INGREDIENTS: Turkey Meal, Chicken Meal, Whitefish Meal, Potatoes, Chicken Fat (preserved with mixed tocopherols, a source of vitamin E), Dried Egg Product, Tomato Pomace, Apples, Blueberries, Carrots, Peas, Spinach, Garlic, Yucca Schidigera Extract, Taurine, Cottage Cheese, L-Lysine, DL-Methionine, Beta-Carotene, Calcium Carbonate, Zinc Oxide, Magnesium Proteinate, Copper Sulfate, Manganous Oxide, Niacin, D-Calcium Pantothenic Acid, Vitamin A Supplement, L-Carnitine, Vitamin B12 Supplement, Ascorbic Acid, Ferrous Sulfate, Biotin, Riboflavin (Vitamin B2), Thiamine Hydrochloride (Vitamin B1), Calcium Iodate, Pyridoxine Hydrochloride (Vitamin B6), Vitamin D3 Supplement, Folic Acid, Manganese Proteinate, Iron Proteinate, Zinc Proteinate, Copper Proteinate, Dried Lactobacillus Plantarum, Enterococcus Faecium, Lactobacillus Casei, Lactobacillus Acidophilus Fermentation Products.

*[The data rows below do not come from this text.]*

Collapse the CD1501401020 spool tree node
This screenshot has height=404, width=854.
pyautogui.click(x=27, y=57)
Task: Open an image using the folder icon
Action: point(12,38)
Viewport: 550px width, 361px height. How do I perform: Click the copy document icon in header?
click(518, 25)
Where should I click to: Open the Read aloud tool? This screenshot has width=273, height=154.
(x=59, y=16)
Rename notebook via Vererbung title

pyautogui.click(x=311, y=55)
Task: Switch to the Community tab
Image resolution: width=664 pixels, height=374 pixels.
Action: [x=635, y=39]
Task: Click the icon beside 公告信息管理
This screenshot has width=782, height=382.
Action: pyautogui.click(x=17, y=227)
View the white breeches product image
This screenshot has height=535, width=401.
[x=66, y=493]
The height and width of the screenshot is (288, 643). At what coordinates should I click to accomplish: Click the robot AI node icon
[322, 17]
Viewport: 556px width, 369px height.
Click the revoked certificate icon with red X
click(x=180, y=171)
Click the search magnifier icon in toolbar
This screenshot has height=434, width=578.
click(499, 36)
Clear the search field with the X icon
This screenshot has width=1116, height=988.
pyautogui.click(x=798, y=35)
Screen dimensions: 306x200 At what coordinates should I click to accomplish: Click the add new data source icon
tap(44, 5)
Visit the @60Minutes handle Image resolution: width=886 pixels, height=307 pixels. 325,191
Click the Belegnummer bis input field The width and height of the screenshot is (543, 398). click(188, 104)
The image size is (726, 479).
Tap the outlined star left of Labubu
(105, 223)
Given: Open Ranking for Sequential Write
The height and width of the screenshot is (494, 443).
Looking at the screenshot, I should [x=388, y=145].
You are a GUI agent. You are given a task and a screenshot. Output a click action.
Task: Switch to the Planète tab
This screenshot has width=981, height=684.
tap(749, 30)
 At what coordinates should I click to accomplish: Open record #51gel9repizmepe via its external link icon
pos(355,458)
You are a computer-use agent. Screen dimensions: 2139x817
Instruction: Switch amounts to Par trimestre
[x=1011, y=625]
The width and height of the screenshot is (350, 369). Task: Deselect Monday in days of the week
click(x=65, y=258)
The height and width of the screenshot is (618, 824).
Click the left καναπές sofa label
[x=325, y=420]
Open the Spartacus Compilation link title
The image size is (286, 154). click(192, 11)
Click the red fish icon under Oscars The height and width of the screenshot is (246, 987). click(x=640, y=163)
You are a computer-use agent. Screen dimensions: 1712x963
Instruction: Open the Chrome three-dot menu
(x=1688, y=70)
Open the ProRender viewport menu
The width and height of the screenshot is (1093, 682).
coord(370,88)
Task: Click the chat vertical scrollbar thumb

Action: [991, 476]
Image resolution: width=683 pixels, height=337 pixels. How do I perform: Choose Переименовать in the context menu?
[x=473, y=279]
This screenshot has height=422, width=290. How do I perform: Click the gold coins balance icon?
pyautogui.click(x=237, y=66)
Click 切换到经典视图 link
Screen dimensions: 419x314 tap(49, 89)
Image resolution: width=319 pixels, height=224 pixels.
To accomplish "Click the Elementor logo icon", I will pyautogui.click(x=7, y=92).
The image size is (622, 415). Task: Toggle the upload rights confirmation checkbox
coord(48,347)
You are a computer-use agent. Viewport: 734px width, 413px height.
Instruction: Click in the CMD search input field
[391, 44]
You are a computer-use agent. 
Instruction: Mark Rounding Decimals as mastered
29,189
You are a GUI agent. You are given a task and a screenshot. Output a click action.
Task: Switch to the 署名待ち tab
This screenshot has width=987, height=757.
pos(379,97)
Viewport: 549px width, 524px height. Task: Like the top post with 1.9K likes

Crude Protein, not less than	38.00%
Crude Fat, not less than	20.00%
Crude Fiber, not more than	2.50%
Moisture, not more than	10.00%
Vitamin E, not less than	200 IU/kg
Docosahexaenoic Acid (DHA), not less than	0.10%*
Omega-6 Fatty Acids, not less than	3.30%*
Omega-3 Fatty Acids, not less than	0.55%*
L-Carnitine, not less than	15 mg/kg*

5184 kilo-calories per kg | 717 kilo-calories per cup

The only real issue I have is that it's high in calories, so I'm gonna need to cut back a smidge on their daily intake I'm sure. They love the food though, and it's very affordable for a grain free, so hopefully it works well with them!


----------



## kevin bradley (Aug 9, 2009)

Excellent. 

Period.


----------



## Unosmom (May 3, 2009)

is this earthborn holistic primitive? its a good food, but like you said, very high calorie, so you'll definitely need to watch your dogs weight.


----------



## kevin bradley (Aug 9, 2009)

Megs,

Let us know what this is...I'd like to rotate something in w/ my guys' food+I'm feeding real chicken now also... man, they love their food


----------



## rescuedoglover (Sep 26, 2010)

I'm betting that this is Earthborn's Grain Free Primative Natural. Looking at other grain free foods, their caloric math doesn't seem correct. The callories/cup is higher than Orijen.


----------



## meggels (May 30, 2010)

It is in fact Earthborn, the company I rep for. Gonna keep an eye on their weight, but man, they love the food LOL.


----------



## meggels (May 30, 2010)

Also, we have a UPC's for trees program lol, so that's always a nice plus, it makes me feel better about buying it...


----------



## buddy97 (Mar 29, 2010)

i fed this to my gsd for about 6 weeks. im dubious about the actual calorie count, as i had to feed more of this that i do orijen to maintain her weight and it presumably has over 200 calories more per cup than the orijen.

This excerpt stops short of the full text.